What needs to be done:
No pictures should appear. The lines from the beginning of the listing through the one holding "You are a computer-use" must be reproduced exactly, and nothing more.
** Information shown follows **
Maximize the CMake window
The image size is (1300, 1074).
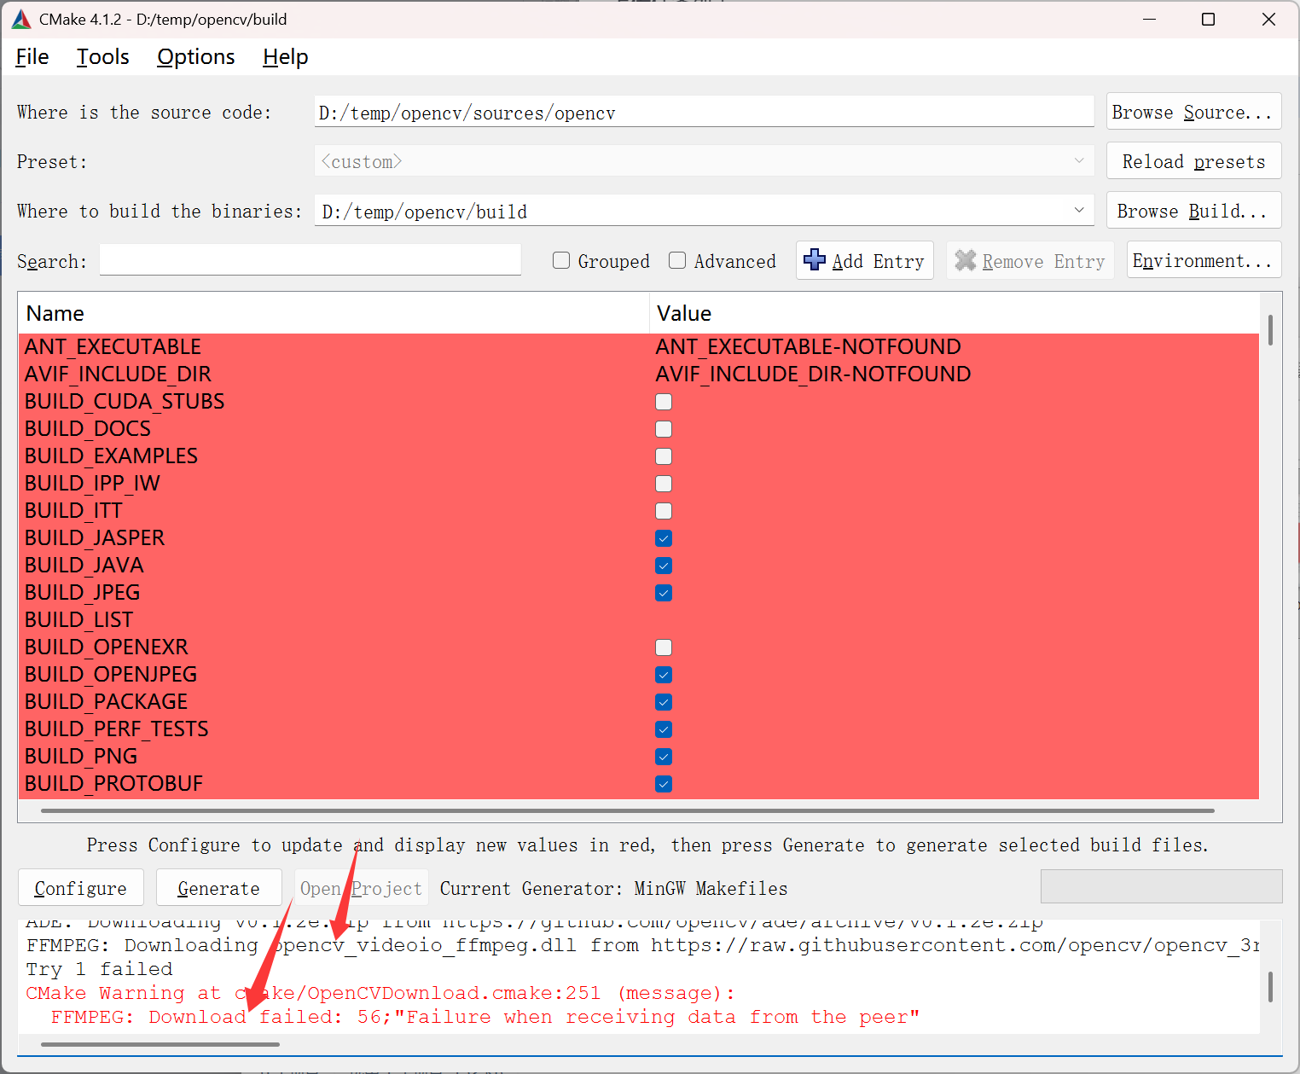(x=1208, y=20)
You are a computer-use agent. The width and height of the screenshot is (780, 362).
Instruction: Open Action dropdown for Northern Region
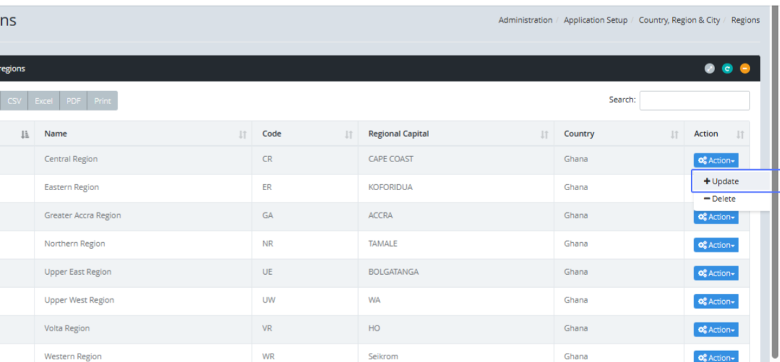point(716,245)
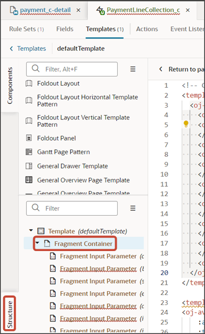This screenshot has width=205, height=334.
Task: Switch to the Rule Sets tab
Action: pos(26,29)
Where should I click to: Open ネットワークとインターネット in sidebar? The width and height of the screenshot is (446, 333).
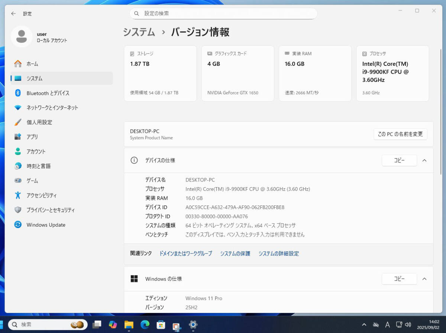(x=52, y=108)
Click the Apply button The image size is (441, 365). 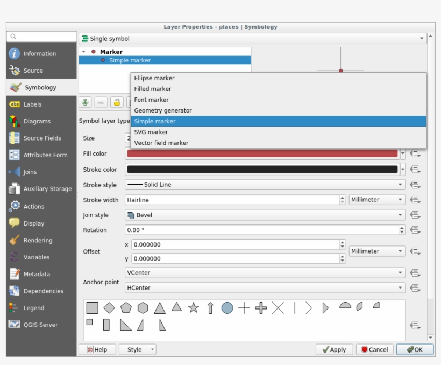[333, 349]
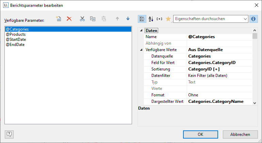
** End of Information shown **
Answer below:
Maximize the CMake window
The image size is (1300, 1074).
(x=1208, y=20)
You are a computer-use agent. The width and height of the screenshot is (780, 362).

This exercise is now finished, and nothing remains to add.